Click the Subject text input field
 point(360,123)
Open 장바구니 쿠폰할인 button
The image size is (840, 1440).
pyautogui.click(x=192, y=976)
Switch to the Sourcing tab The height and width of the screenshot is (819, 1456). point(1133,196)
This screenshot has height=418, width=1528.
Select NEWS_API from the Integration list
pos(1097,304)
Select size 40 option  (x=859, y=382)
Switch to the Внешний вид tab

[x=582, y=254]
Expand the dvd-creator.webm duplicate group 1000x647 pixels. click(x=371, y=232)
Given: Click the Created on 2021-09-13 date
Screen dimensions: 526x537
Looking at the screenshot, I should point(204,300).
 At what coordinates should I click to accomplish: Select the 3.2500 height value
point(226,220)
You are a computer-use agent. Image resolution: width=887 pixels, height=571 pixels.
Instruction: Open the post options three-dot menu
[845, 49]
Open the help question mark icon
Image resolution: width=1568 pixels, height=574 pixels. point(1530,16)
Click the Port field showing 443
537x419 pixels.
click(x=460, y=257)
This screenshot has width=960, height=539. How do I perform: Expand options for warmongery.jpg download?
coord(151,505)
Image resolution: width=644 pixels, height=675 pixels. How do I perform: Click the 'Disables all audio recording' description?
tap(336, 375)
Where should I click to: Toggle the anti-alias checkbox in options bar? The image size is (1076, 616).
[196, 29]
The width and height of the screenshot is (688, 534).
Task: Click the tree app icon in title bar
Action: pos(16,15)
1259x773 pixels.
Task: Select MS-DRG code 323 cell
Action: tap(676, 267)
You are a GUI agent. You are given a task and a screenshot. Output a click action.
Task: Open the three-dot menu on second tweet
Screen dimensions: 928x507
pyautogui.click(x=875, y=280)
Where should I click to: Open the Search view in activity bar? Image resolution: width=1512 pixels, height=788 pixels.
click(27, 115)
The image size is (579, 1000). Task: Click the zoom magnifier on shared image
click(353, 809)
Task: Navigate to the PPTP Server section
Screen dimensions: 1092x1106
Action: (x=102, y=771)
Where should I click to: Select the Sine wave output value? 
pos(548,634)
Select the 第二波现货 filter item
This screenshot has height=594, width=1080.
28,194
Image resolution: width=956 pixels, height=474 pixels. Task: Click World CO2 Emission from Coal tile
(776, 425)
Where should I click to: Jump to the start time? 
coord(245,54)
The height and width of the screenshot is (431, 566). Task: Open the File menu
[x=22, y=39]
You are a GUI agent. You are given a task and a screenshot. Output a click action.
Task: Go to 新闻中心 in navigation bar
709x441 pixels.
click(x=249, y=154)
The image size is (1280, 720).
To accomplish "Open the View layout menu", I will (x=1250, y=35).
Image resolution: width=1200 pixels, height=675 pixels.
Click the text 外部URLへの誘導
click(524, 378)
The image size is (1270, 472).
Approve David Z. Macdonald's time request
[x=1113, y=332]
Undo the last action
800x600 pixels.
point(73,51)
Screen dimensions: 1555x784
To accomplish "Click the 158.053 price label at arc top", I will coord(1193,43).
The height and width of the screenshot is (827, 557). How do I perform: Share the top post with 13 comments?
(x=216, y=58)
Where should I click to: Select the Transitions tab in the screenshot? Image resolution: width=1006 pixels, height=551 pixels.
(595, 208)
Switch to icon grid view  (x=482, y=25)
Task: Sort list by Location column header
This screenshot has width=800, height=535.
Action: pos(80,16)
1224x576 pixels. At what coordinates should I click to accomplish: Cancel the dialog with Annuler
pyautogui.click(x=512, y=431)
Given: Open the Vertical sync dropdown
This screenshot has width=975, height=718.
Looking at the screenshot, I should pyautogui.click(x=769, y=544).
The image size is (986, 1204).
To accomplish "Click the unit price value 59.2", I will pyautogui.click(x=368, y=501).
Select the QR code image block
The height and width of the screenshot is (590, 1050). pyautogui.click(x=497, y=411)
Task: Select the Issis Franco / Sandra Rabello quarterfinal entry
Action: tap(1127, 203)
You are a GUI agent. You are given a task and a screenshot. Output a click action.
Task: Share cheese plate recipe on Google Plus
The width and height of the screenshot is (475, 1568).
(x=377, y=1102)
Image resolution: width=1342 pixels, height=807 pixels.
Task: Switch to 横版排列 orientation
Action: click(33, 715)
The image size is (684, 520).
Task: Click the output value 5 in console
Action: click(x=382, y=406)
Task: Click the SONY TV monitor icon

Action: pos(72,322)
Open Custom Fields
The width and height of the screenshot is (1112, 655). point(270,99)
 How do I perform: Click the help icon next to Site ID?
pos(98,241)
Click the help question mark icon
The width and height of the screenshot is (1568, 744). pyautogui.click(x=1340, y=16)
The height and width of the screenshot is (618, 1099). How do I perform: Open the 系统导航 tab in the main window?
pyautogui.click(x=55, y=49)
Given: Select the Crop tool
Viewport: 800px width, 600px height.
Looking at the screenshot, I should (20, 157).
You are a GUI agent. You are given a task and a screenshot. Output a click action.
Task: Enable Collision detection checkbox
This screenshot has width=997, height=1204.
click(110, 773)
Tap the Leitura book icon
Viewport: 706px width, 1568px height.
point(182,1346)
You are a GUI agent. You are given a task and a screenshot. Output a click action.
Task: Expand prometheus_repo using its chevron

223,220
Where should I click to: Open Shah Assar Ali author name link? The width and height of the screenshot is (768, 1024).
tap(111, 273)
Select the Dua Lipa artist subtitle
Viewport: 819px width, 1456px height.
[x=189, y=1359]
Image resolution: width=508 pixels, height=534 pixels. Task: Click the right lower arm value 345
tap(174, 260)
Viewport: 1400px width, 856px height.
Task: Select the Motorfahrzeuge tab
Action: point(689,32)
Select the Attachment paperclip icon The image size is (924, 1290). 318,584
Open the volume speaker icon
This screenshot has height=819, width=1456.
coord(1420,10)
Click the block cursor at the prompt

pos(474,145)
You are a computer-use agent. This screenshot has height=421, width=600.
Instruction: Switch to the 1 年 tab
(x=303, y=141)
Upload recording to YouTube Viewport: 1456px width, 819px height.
--------------------
### What this task involves
Find all lines holding the word "computer" in the records above and copy them.

### Answer box
You are a computer-use agent. Image resolution: width=887 pixels, height=571 pixels.
You are a computer-use agent. This screenshot has height=421, width=600.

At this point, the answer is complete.